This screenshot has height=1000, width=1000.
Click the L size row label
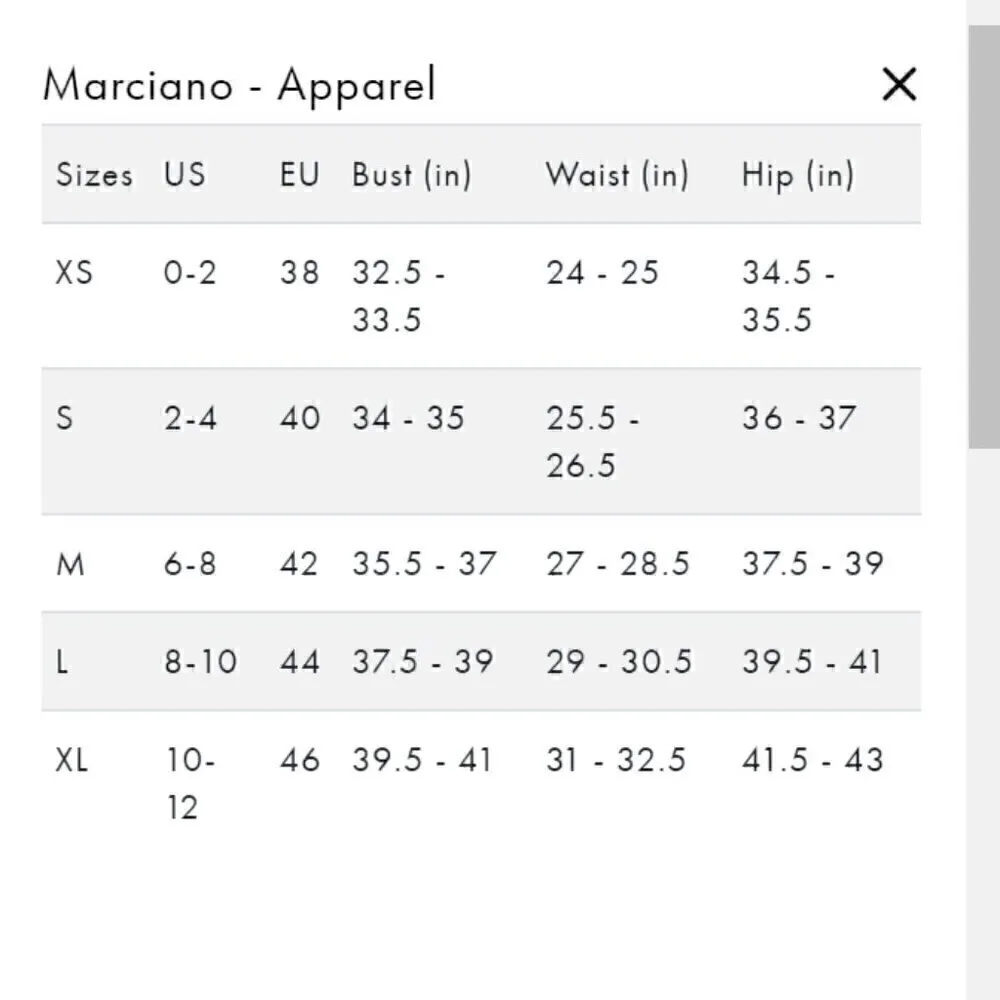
* * *
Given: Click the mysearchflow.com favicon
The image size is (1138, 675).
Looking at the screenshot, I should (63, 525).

EXERCISE BRIEF: Using the entries above, return each line in which the word "Click" occurs.

ANSWER TO THE PROBLEM:
Click the L size row label
Given: Click the mysearchflow.com favicon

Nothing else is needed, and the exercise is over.